Action item A ▸
In the Art Not Hate passage, roughly how many lives did Raoul Wallenberg save?
Action item B ▸
Reproduce the stretch of the Art Not Hate passage from "Art speaks to" through "prison in 1947.".

Supplied passage ▸
Thursday, January 6, 2011

Art Not Hate Seen in Tampa

Illuminating the Spirit

Adrienne Hutelmyer and Paul Berg, Executive Director, examine a portrait of Raoul Wallenberg

Art speaks to us of spirit. This is a major theme of Bob Barancik’s Art Not Hate, a multimedia exhibit at the Carrollwood Cultural Center in November and December, 2010. In the photo, Adrienne Hutelmyer and Paul Berg, Executive Director, examine a portrait of Raoul Wallenberg from the exhibit.

Some individuals, like Wallenberg, live forever as examples of the greatness of the human spirit. Wallenberg was a Swedish architect and businessman, recruited in 1944 for a rescue mission to help the Hungarian Jews. He was given a minor diplomatic post in Budapest, and used it to pass out fake passports—even to people already in detention—and provide refuge in buildings that he declared to be Swedish property. He saved the lives of about 15,000 people.

Wallenberg’s own fate remains a mystery. He was detained by the Russians in 1945 and is believed to have died in Lubyanka prison in 1947.

Spirit Figures

Mary Ellen Bitner and Evelyn Bless examine two spirit works

The figures in Barancik’s paintings are stripped down to their essence—they are glowing energy fields, standing against a background of darkness and chaos. These works amplify the difference between life and an environment that seeks to deny it. Mary Ellen Bitner (left) and Evelyn Bless examine two of these spirit works, each depicting three figures that draw strength from each other against the emptiness around them.

Integrity

Bob Barancik and Mary Ellen Bitner, Art Curator, look at portraits of Jan Karski and Andrei SakharovWe all need examples of how to live life with integrity. In the photo, artist Bob Barancik and Mary Ellen Bitner, Art Curator, look at two portraits of people who spoke out about the human condition: Jan Karski and Andrei Sakharov.

Given data ▸
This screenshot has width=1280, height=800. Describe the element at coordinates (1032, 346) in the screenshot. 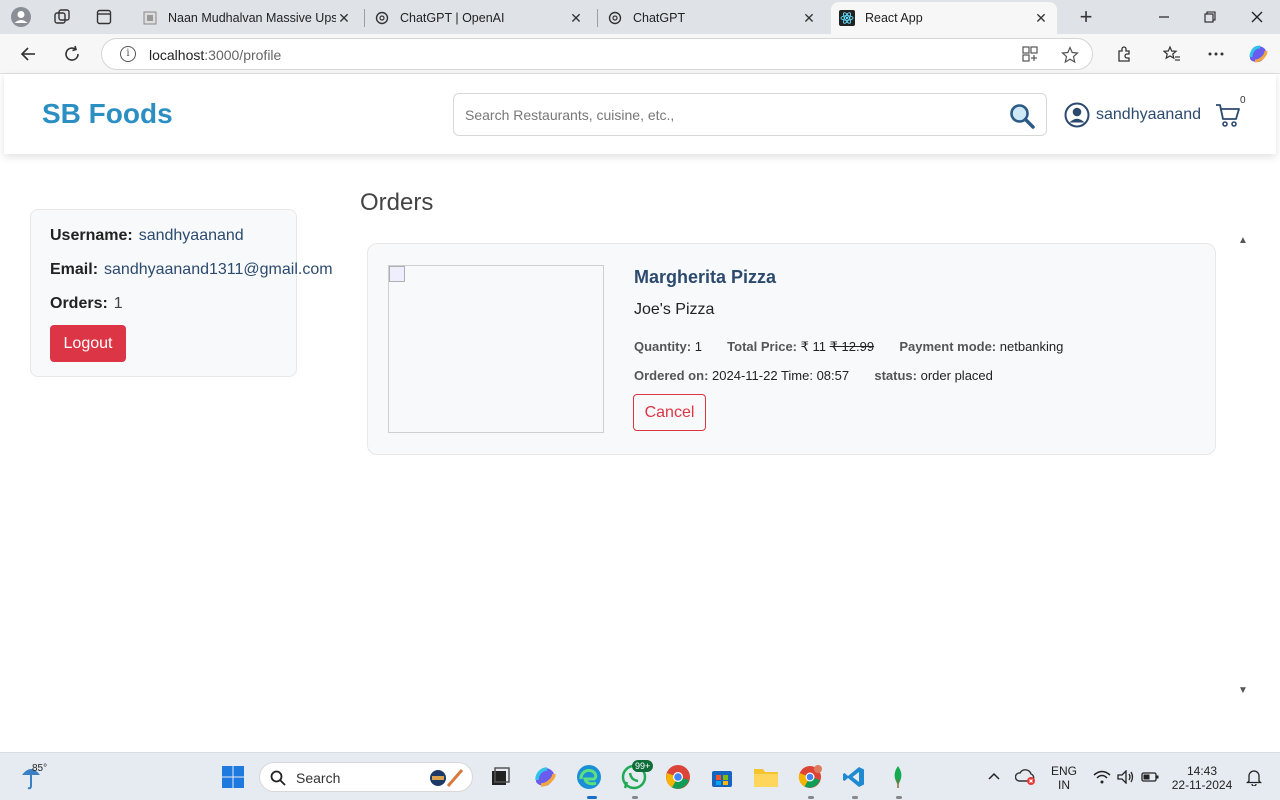

I see `payment-mode-value: netbanking` at that location.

Task output A ▸
About 15,000

Task output B ▸
Art speaks to us of spirit. This is a major theme of Bob Barancik’s Art Not Hate, a multimedia exhibit at the Carrollwood Cultural Center in November and December, 2010. In the photo, Adrienne Hutelmyer and Paul Berg, Executive Director, examine a portrait of Raoul Wallenberg from the exhibit.

Some individuals, like Wallenberg, live forever as examples of the greatness of the human spirit. Wallenberg was a Swedish architect and businessman, recruited in 1944 for a rescue mission to help the Hungarian Jews. He was given a minor diplomatic post in Budapest, and used it to pass out fake passports—even to people already in detention—and provide refuge in buildings that he declared to be Swedish property. He saved the lives of about 15,000 people.

Wallenberg’s own fate remains a mystery. He was detained by the Russians in 1945 and is believed to have died in Lubyanka prison in 1947.